> _Work to complete_
In the records below, take the line containing "Given: Toggle underline formatting" and reproduce it and every subsequent line exactly, adding nothing.

+++ Given entries

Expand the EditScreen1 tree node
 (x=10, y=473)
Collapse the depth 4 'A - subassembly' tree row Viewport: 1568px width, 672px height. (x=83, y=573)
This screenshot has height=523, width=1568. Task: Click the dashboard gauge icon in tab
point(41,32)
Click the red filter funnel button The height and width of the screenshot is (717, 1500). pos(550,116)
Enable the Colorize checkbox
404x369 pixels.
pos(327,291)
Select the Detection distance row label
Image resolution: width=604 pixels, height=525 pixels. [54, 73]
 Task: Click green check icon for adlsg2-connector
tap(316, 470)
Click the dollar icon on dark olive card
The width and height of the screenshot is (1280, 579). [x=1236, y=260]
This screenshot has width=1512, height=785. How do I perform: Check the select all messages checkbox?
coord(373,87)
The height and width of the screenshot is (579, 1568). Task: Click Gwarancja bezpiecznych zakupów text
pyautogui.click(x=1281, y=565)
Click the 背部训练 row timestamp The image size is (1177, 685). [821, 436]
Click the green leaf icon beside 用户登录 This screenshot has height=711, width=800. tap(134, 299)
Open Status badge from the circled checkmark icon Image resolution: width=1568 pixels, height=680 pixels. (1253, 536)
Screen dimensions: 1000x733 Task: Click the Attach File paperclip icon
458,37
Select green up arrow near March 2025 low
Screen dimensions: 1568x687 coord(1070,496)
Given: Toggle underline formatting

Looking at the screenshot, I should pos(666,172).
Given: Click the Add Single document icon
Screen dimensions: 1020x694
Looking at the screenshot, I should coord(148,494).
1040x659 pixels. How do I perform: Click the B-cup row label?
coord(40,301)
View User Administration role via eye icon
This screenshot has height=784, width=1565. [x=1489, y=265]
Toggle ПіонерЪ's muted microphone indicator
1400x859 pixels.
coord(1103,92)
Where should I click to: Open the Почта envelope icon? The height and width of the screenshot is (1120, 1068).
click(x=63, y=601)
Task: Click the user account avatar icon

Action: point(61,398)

++++++

> _Answer_
Given: Toggle underline formatting

Looking at the screenshot, I should pos(666,172).
Given: Click the Add Single document icon
Screen dimensions: 1020x694
Looking at the screenshot, I should coord(148,494).
1040x659 pixels. How do I perform: Click the B-cup row label?
coord(40,301)
View User Administration role via eye icon
This screenshot has height=784, width=1565. [x=1489, y=265]
Toggle ПіонерЪ's muted microphone indicator
1400x859 pixels.
coord(1103,92)
Where should I click to: Open the Почта envelope icon? The height and width of the screenshot is (1120, 1068).
click(x=63, y=601)
Task: Click the user account avatar icon

Action: point(61,398)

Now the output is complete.